No seriously.... will I? E has been home since Thursday morning, and has slept a good 60% of the time he has been here, and I don't mean overall, I mean 60% of the time normal people would be awake he has been sleeping. I have no idea what it is like to get up at 2pm. I don't even think as a young girl in my 20's, after partying all night, did I sleep until 2pm.
I am completely exhausted lately, and I was really hoping for a day to sleep in, and someone else, oh...let's say their father, to give me a break. But alas, a girl can dream can't she?
I have not done any type of mediation at all in weeks, just not sure if the meditation thing is for me. Guess I need to discuss it with my life coach, since I am paying her. I wish I could just let it all go, and relax. But being the only adult in the house, I always have the boys in the back of my mind. What if something happened, like if one fell out of the crib while I was "meditating" and didn't hear him? Not that I would be that far removed from reality, but with music and a guided meditation cd playing, I am pretty sure I wouldn't hear them. They are on the other side of the house from our bedroom. I am sure I will figure something out.
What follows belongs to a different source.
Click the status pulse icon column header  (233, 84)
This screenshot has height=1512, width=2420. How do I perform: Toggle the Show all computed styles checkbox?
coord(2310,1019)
I am still really excited about the prospect of doing something on my own once I am no longer employed by the corporate sector. I am working hard on getting all my ducks in a row, and working on the finances to make sure it can be a success. Need to get the website up and running, but need the content, which will be coming from my partner in crime. She is very good at writing, where I, not so much.
I kept thinking yesterday was Sunday and that today was Monday. I was actually disappointed that it was not, that was a strange feeling. But I just think I am excited about this new venture, and can really only do work on it during the week when the boys are not here. I haven't said anything to E about it yet, as I know his doom and gloom attitude would come through, and he would just put a big old slice in my sail. So until more ground work is done I will be just working through it.
Well back to my second Sunday of the week.... it's just not fair!